I would say it depends on the number of people at the party, the number of food restrictions that need to be accommodated, the difficulty/danger/price factor in providing appropriate food, and the pickiness of the restricted person.
In general, it's nice to provide alternatives for someone who has food restrictions when you host. But sometimes the combination of factors makes it unworkable.
I would say the larger the party, the less you can cater to individual restrictions, due to the sheer logistics of, for example, cooking food for 30 people that includes three parallel main courses. It also becomes harder to control the distribution at larger or less formal events, particularly if the substitute is seen as more appealing than the main offering - a common complaint of vegetarians at pizza events is when the veggie pizza is gone by the time they get to it, because non vegetarians like it too.
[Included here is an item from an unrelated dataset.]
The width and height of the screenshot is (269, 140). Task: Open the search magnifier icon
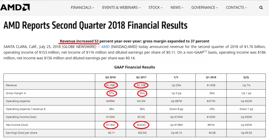click(261, 8)
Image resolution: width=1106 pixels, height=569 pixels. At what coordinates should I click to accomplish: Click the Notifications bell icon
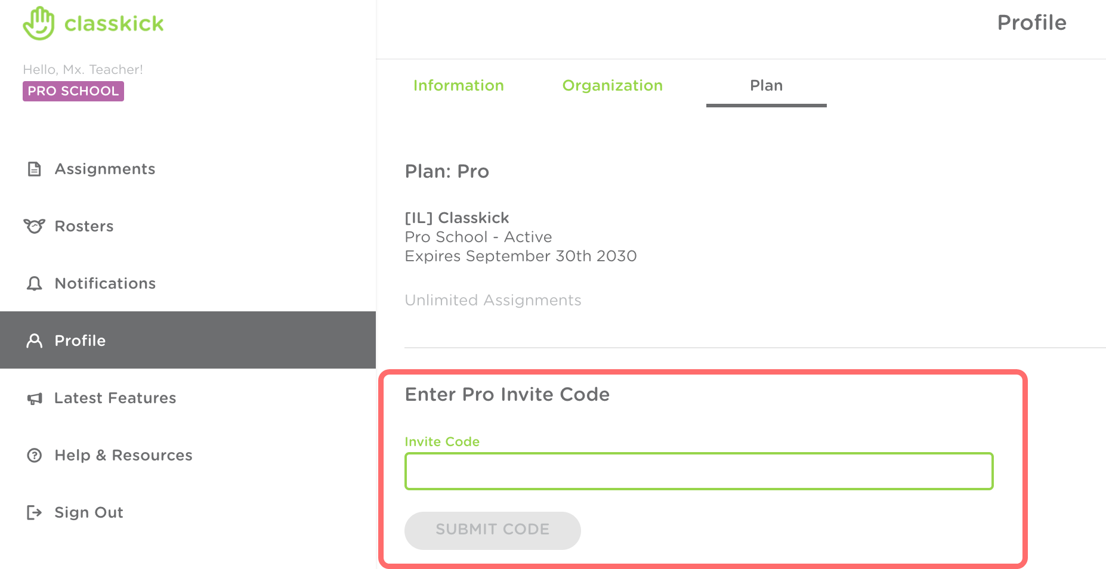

There's also the issue of successfully preparing food for people with dangerous reactions to common foods, or with very complicated rules. I know that I can't guarantee that food in my kitchen is 100% peanut free, for example, and I would not be able to prepare food for someone strictly kosher.
And I factor in pickiness, too. I'm generally happy to provide a vegetarian alternative. If one of my guests is a vegetarian who hates tofu and mushrooms, openly disdains meat substitutes, dislikes orange vegetables, and won't eat anything with sauce on it, then I'm not going out of my way to provide a vegetarian alternative that also caters to their other food quirks.